Persona. Œuvres d’artistes roumains au Mucem
Persona Grata
Le Mucem s’associe à la Saison France-Roumanie en proposant une exposition d’artistes roumains, en regard avec des œuvres de sa collection.
Des masques, des tapis, des totems… autant d’objets qui font écho à des visages et des corps, des gestes et des rituels, et qui habitent l’exposition Persona. Œuvres d’artistes roumains. « Habiter », car la manière avec laquelle les artistes occupent la grande salle du bâtiment GHR du Mucem relève presque de l’intime, du domestique, du quotidien. L’âme de la tradition traverse ces œuvres contemporaines, presque comme un fantôme que l’on ne voudrait pas chasser.
Que faire du poids des ancêtres ? Faut-il tenter de le porter sur son dos, au risque de disparaitre, comme cet immense tapis qui recouvre presque entièrement le corps d’une femme dans les photographies d’Anca Munteanu Rimnic, auxquelles on fait face en pénétrant dans l’espace ? Ces images sont les témoins d’une performance d’une danseuse qui lutte avec cet objet du sol, le soulève, le porte. Si le motif du tapis est récurent dans l’exposition — bien que les ornements s’avèrent toujours différents —, il n’apparaît presque jamais au sol, où on l’attendrait. Est-ce une tradition roumaine ? Mircea Cantor, lui, en dessine sur les murs, sans pinceau ni crayon, sans encre ni peinture. C’est avec ses mains et du vin qu’il imprime le motif à même la paroi, rappelant un geste ancestral et une boisson qui l’est tout autant. Parfois il les suspend au plafond, comme sa série de tapis volants. L’artiste collabore ici avec une tisseuse reconnue, Victoria Berbecaru, pour réaliser l’objet de manière traditionnelle en y insérant des motifs contemporains : des avions et des anges. Le seul tapis au sol n’en est pas vraiment un : il s’agit d’un véritable puzzle de plus de deux cents pièces en céramique d’Anca Munteanu Rimnic. Fonctionnant comme une carte géographique imaginaire, ses lignes et formes rappellent des frontières qu’on aurait tracées au hasard. Que faire des formes dont on ne peut se défaire ? Răzvan Botiș s’approprie la collection d’un musée de Roumanie en recréant des objets qu’il façonne à son tour en argile. Ces objets, produits spécifiquement pour l’exposition au Mucem, créent un pont symbolique entre l’ancien et le contemporain, mais aussi entre les deux musées.

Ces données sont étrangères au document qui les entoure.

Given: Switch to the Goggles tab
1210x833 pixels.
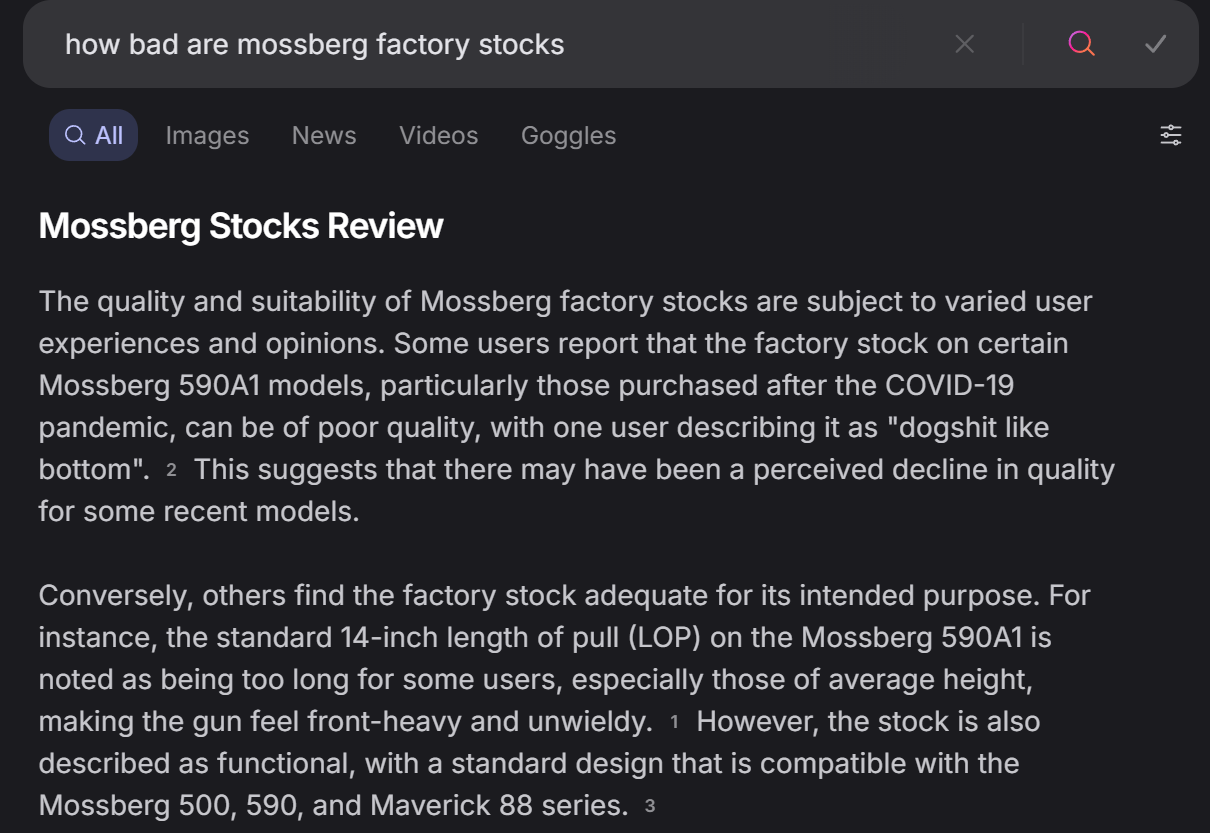Looking at the screenshot, I should click(x=568, y=135).
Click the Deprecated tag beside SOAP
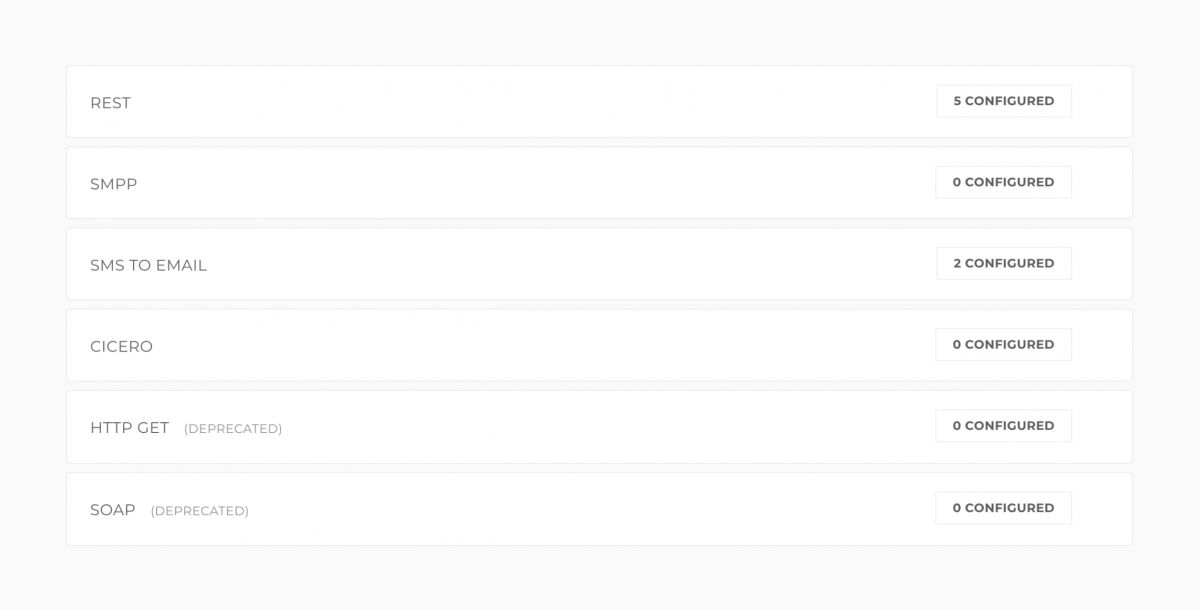The width and height of the screenshot is (1200, 610). pyautogui.click(x=199, y=511)
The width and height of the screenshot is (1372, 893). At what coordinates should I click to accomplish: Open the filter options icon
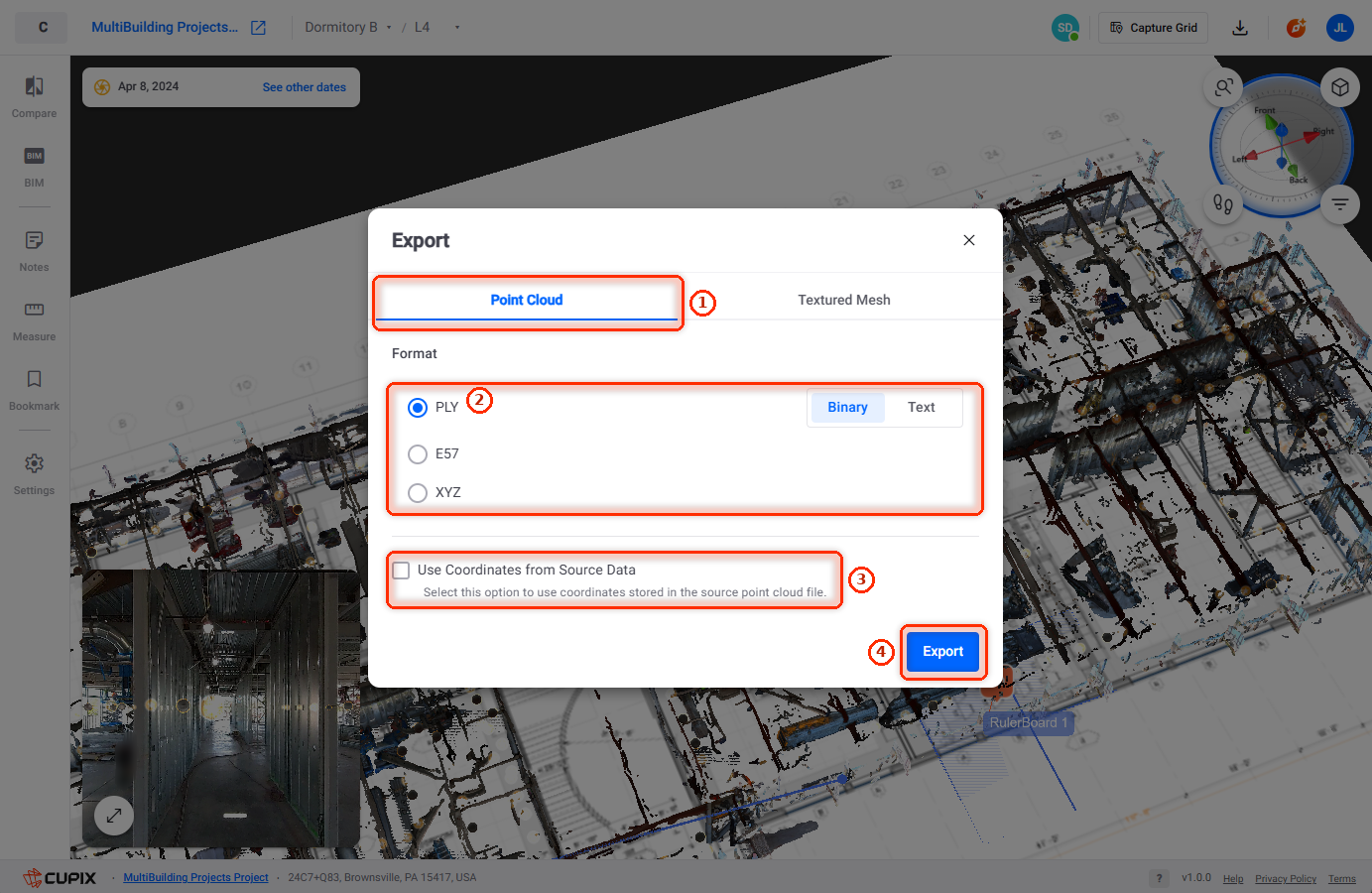coord(1340,204)
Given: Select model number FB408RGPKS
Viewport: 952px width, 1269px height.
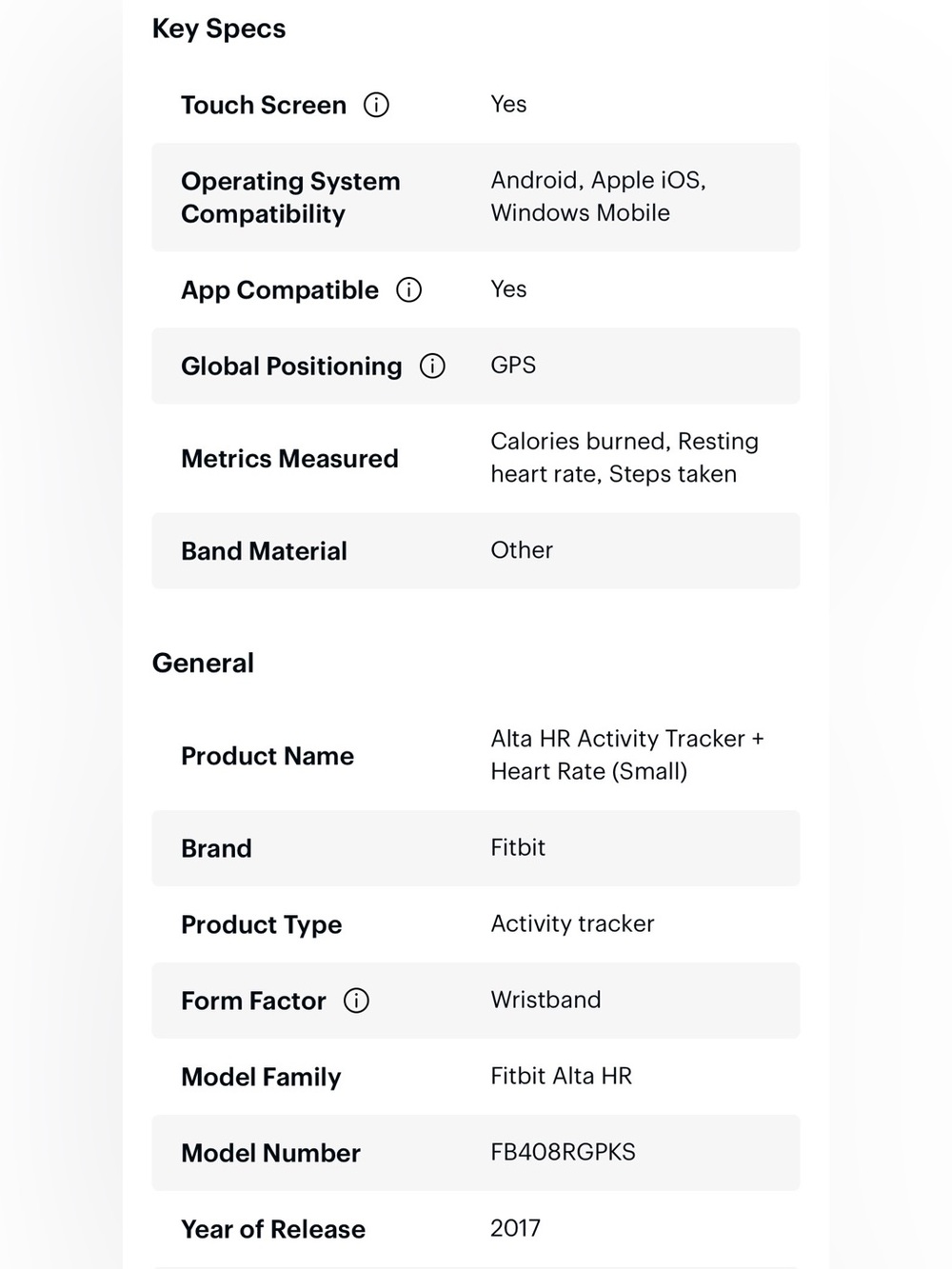Looking at the screenshot, I should 563,1152.
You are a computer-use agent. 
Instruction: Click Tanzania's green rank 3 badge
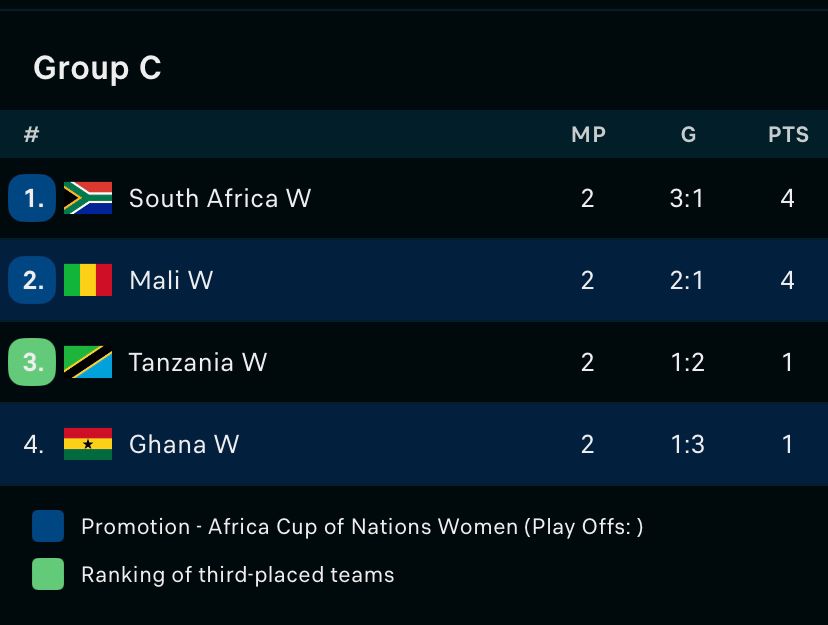point(33,362)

Que faire des visages et des morts qui nous hantent ? La figure du masque est très présente dans l’exposition, qu’il s’agisse de masques issus des collections du Mucem ou de masques contemporains comme les croquis d’Iona Bătrânu ou les masques folkloriques de Iona Nemes. Traditionnellement, le passage d’une nouvelle année vers la prochaine se fait en masquant son visage lors des fêtes. Cet acte de transition entre l’ancien et le renouveau est doté d’une symbolique forte. La commissaire de l’exposition, Diana Marincu, cite l’ethnologue Iona Popescu : en portant le masque, « l’homme ne se sépare pas de quelque chose, mais va vers quelque chose. » Ce mouvement de transformation est également présent dans le totem réalisé par Anca Benera et Arnold Estefan. Partis de l’élément typique hongrois du totem funéraire où l’on doit voir toutes les particularités sociales du défunt et où chaque forme symbolise une caractéristique (homme/femme, marié/célibataire…), le couple décide d’inventer un autre vocabulaire plus contemporain et de changer les codes. Là où cette forme de sépulture traditionnelle a été reprise par les gouvernements d’extrême droite, les artistes actualisent la grille de lecture en proposant des formes spécifiques liées aux minorités : communauté LGBT, chômeur, travailleur culturel… Olivia Mihălțianu s’intéresse à la figure d’une reine Sioux qui était artiste, et questionne ainsi les préjugés et le statut des femmes dans la création.
Comme ces masques, ces identités artistiques semblent sans cesse s’interroger sur leur appartenance à un avant ou un ici et leur transition vers un après ou un ailleurs. Un entre-deux où cette belle exposition nous transpose.
Mathilde Ayoub
Persona. Œuvres d’artistes roumains : jusqu’au 23/06 au Mucem (7 promenade Robert Laffont, 2e).